TORINO - «Dio ci dà un dono, ma poi quel dono va lavorato. Ne ho visti tanti di fenomeni nei settori giovanili. Ragazzi di cui dicevano: “Se solo avesse avuto la testa, avrebbe potuto essere Maradona o Messi”. Ecco, io ho lavorato soprattutto per evitare questo». E l’obiettivo è stato raggiunto. Perché oggi, Paulo Dybala, è tra i migliori al mondo nel suo ruolo. L’attaccante della Juventus ha svestito i panni del calciatore per raccontarsi a Vanity Fair in una veste un po’ più intima. Dalle strade di Laguna Larga e Cordoba a quelle di Torino con il cuore sempre pieno del ricordo di papà Adolfo. «È morto per un tumore, quando avevo 15 anni. Fu un dolore fortissimo. Nei mesi precedenti non riusciva più a venirmi a trovare e il club mi fece andare a casa per un po’ di tempo.

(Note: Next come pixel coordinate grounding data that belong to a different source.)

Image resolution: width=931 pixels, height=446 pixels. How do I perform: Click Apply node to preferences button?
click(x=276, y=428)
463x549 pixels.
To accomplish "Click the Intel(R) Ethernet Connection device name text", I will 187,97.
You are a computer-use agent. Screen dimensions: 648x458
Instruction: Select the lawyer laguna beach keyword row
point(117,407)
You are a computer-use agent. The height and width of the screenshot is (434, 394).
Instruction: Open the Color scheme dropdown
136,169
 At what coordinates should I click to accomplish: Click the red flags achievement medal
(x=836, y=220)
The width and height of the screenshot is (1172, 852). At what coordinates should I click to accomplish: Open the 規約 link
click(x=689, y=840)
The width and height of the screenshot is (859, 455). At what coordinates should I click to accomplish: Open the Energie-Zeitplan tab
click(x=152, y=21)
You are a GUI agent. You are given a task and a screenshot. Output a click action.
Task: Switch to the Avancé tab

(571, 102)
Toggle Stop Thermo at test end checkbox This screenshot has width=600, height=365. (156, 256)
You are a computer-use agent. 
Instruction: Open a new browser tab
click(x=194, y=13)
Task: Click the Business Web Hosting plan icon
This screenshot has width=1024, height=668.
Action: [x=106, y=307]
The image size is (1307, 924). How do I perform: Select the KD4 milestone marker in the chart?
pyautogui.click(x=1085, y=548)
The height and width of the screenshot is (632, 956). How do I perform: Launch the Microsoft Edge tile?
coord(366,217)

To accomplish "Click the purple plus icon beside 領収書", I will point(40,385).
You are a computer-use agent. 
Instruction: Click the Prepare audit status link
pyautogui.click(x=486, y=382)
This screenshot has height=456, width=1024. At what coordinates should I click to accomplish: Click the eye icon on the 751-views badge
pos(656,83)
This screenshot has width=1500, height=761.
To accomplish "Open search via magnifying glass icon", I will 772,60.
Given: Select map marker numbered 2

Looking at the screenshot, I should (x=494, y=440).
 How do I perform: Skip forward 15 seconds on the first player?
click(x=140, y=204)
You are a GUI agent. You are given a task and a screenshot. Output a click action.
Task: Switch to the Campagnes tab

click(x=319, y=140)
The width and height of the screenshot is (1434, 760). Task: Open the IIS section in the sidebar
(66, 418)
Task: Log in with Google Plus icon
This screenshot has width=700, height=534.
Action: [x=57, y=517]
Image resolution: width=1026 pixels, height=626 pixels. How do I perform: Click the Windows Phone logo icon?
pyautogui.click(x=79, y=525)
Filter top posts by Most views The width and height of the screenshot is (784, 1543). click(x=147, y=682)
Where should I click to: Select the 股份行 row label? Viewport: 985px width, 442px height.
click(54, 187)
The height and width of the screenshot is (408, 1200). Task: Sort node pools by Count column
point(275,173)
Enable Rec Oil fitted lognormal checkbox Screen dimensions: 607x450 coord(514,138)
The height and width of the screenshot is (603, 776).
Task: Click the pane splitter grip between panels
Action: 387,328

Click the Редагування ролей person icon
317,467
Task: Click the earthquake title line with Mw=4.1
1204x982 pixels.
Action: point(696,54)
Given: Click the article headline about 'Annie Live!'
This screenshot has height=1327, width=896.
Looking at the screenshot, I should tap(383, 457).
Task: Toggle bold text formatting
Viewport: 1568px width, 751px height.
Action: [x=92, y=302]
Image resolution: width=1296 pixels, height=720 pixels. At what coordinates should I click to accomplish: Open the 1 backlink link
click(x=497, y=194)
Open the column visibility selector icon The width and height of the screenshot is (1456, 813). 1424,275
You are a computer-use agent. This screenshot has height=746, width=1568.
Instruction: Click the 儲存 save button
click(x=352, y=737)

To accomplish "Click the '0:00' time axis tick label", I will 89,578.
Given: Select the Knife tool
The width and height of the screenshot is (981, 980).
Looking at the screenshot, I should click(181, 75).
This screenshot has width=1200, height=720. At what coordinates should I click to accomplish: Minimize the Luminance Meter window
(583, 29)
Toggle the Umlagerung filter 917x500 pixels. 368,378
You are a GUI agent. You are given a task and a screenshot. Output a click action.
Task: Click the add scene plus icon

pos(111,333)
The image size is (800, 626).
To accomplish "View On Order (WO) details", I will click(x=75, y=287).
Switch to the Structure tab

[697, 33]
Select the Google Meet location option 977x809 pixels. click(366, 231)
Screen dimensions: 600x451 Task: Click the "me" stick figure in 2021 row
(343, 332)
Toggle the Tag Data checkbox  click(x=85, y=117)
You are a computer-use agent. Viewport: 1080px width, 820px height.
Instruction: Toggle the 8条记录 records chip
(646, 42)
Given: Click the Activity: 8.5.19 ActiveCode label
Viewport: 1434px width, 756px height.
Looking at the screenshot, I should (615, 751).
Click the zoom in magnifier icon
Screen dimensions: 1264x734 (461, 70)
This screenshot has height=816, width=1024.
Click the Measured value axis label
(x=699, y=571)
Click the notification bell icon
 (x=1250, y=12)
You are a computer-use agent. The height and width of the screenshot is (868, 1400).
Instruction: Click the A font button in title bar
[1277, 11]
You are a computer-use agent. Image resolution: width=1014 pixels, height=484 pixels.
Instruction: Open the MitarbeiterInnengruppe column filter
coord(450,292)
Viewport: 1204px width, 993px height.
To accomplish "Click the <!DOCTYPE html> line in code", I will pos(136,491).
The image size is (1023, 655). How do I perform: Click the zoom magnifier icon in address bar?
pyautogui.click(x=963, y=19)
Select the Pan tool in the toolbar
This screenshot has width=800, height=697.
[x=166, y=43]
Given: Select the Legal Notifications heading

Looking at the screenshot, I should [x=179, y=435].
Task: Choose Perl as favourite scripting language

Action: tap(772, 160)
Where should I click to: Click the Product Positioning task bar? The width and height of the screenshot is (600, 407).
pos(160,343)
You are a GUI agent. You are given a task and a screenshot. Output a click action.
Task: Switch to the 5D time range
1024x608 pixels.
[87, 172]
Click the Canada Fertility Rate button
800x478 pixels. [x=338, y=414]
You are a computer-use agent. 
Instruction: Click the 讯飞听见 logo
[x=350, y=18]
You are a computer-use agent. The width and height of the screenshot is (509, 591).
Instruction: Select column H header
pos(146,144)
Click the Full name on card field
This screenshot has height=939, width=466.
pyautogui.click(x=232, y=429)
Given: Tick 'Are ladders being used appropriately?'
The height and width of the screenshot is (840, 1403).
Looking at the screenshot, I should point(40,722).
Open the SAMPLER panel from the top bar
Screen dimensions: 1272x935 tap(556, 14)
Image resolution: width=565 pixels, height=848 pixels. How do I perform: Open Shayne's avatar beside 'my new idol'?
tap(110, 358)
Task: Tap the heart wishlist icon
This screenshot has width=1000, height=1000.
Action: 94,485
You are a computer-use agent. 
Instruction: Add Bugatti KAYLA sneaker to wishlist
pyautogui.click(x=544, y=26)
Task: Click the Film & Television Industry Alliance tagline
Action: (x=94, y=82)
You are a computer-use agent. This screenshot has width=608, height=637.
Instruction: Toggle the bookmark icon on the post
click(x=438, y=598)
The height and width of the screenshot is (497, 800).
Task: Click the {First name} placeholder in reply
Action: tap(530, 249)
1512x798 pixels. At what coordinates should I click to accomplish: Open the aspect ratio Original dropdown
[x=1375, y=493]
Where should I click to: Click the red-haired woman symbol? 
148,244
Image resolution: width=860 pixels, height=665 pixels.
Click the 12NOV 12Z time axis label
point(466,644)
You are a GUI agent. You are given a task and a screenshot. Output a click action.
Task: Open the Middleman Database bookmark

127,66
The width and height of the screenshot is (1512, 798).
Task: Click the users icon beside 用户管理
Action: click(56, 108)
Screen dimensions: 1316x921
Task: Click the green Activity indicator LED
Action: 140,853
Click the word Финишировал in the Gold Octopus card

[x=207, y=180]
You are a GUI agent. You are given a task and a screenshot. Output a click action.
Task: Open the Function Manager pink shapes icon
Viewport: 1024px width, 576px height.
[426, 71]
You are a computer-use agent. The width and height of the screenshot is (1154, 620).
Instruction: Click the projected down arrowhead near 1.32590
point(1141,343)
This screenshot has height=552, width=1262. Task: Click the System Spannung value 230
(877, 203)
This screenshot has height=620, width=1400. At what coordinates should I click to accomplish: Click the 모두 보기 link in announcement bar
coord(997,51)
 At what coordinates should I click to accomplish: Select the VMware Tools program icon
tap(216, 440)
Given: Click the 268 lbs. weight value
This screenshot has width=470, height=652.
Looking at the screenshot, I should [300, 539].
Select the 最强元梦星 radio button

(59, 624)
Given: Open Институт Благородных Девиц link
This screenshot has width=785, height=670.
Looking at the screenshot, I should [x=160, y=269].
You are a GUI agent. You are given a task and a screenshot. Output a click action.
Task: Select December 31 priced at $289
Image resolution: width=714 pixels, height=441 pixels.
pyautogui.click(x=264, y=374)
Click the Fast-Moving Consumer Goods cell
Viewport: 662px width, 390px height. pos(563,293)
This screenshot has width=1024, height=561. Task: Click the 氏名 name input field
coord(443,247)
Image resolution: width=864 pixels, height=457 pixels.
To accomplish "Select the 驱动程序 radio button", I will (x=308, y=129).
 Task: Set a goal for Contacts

Sei mesi erano troppo pochi e mi venne la tentazione di mollare tutto. (…) Forse un giorno lo ritroverò o forse no, a papà però penso sempre e gli dedico tutti i miei gol».

UOMO SOLO - Le confessioni della Joya proseguono. «Quando abbiamo un pallone tra i piedi, noi calciatori siamo felicissimi. Quello che succede dietro, nel retropalco, spesso non è proprio bellissimo. Chi diventa un calciatore quando arriva al mio livello? Il più delle volte un uomo molto solo». 

PALLONE D’ORO – Uno dei tanti sogni di Dybala è il Pallone d’Oro. «Quando ci riunivamo intorno al fuoco, da bambini, d’estate, espressi quel desiderio con i miei amici. (…) Vincerlo sarebbe un messaggio importante per tanti bambini. Per tutti quelli che nati in un piccolo posto lontano dai grandi centri possono sperare di poter raccontare una storia simile alla mia».

MONDIALE – Lui al Mondiale ci sarà di sicuro, l’Italia no. Qualche anno fa avrebbe potuto darci una mano. «Mi è stato chiesto di vestire l’azzurro e sono stato molto grato. Avevo 19 anni e rispondere “no, grazie” fu dura. Ma sono argentino e sarebbe stato un inganno».